Work instruction — Can you copy out, word for word, everything from the line containing "Image resolution: width=1200" down to the last line of the entries below, with both ends included?

Top of Input data

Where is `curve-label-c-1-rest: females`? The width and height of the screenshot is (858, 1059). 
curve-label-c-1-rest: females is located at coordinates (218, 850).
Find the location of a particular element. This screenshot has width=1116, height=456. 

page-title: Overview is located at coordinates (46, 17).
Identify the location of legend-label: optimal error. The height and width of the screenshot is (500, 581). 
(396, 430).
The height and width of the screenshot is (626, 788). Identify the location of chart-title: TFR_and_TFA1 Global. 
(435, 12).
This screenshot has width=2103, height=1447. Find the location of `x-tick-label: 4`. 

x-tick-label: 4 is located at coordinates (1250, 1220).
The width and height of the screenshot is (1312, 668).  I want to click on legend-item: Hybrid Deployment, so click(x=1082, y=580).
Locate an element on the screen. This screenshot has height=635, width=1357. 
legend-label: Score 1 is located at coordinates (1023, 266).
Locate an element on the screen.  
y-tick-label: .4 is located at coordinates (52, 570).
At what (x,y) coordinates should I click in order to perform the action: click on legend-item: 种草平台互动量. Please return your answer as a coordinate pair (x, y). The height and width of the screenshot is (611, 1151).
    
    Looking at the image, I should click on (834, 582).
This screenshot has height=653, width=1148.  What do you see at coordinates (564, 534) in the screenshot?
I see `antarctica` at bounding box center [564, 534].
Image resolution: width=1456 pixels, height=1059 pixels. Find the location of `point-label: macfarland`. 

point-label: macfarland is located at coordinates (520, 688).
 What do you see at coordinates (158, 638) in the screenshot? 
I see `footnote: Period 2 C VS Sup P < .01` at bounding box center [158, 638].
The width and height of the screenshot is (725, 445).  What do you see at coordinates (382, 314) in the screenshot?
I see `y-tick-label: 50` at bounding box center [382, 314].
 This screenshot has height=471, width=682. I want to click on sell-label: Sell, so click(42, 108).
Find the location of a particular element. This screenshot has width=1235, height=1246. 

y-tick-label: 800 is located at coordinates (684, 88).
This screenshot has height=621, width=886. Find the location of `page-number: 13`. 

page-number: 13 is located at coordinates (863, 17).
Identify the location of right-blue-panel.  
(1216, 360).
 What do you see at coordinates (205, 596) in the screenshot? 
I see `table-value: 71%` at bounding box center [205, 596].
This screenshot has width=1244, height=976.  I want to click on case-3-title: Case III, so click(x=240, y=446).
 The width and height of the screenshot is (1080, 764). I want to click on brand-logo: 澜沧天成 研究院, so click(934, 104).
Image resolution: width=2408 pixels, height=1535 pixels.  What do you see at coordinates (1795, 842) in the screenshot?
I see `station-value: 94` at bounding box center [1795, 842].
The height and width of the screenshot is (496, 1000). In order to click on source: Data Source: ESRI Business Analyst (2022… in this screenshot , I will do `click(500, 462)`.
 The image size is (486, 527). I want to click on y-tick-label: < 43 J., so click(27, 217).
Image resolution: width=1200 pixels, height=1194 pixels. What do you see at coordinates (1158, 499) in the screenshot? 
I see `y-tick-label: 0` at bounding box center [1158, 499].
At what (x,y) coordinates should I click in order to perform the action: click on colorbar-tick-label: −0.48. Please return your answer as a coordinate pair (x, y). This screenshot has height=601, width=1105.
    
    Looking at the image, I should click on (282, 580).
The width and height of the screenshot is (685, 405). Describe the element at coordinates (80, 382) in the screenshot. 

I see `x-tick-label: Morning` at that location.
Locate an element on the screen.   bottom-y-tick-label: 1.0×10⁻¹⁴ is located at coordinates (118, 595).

Bottom of Input data

Your solution —
Image resolution: width=1200 pixels, height=1194 pixels. What do you see at coordinates (1158, 499) in the screenshot? 
I see `y-tick-label: 0` at bounding box center [1158, 499].
At what (x,y) coordinates should I click in order to perform the action: click on colorbar-tick-label: −0.48. Please return your answer as a coordinate pair (x, y). This screenshot has height=601, width=1105.
    
    Looking at the image, I should click on (282, 580).
The width and height of the screenshot is (685, 405). Describe the element at coordinates (80, 382) in the screenshot. 

I see `x-tick-label: Morning` at that location.
Locate an element on the screen.   bottom-y-tick-label: 1.0×10⁻¹⁴ is located at coordinates (118, 595).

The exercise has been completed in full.